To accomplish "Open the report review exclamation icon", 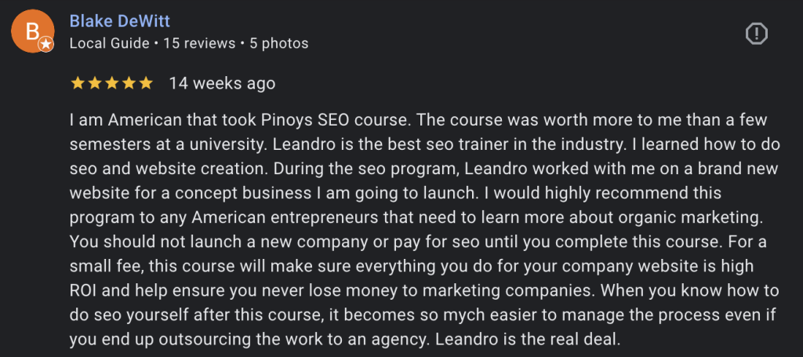I will click(x=756, y=33).
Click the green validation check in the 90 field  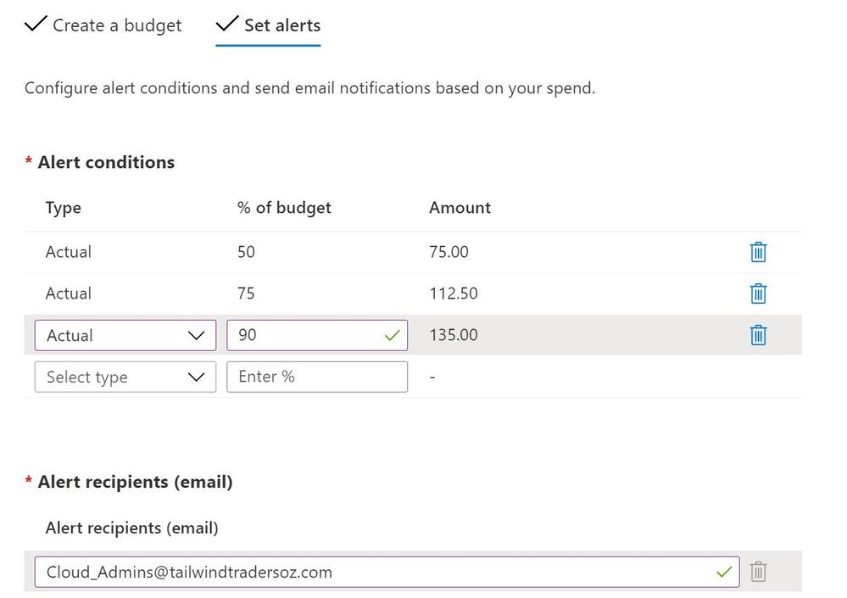tap(391, 336)
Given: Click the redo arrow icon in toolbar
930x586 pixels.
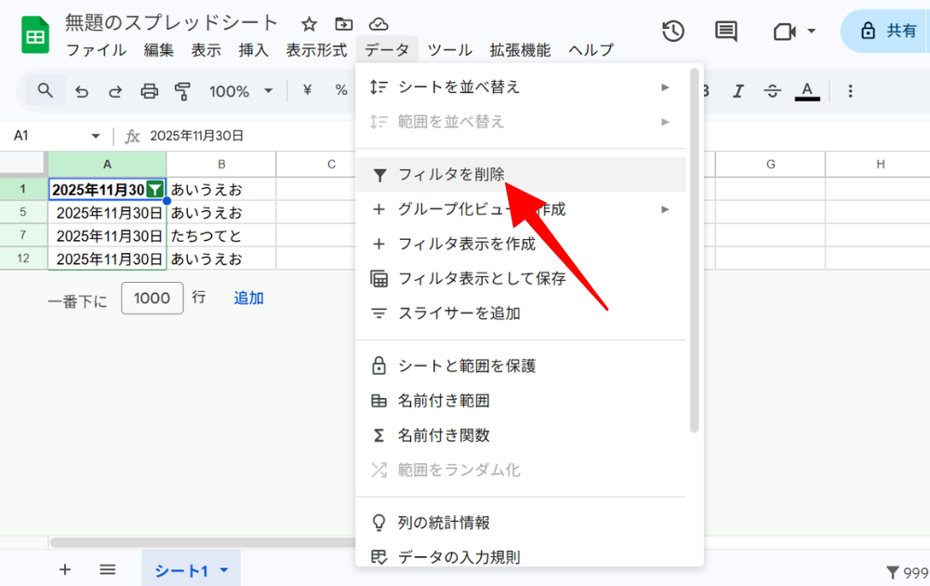Looking at the screenshot, I should [115, 91].
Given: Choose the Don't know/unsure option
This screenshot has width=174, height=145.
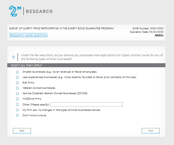Looking at the screenshot, I should pyautogui.click(x=17, y=115).
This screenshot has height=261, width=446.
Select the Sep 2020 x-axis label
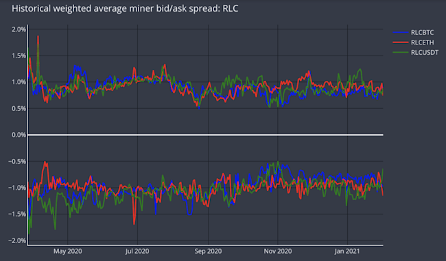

---

Please print the lines from the one holding "Given: Click the redo arrow icon in toolbar" through the end of the records above, unchanged and with the pictures left out.

Given: Click the redo arrow icon in toolbar
930x586 pixels.
Looking at the screenshot, I should [115, 91].
Given: Choose the Don't know/unsure option
This screenshot has width=174, height=145.
Looking at the screenshot, I should pyautogui.click(x=17, y=115).
This screenshot has height=261, width=446.
Select the Sep 2020 x-axis label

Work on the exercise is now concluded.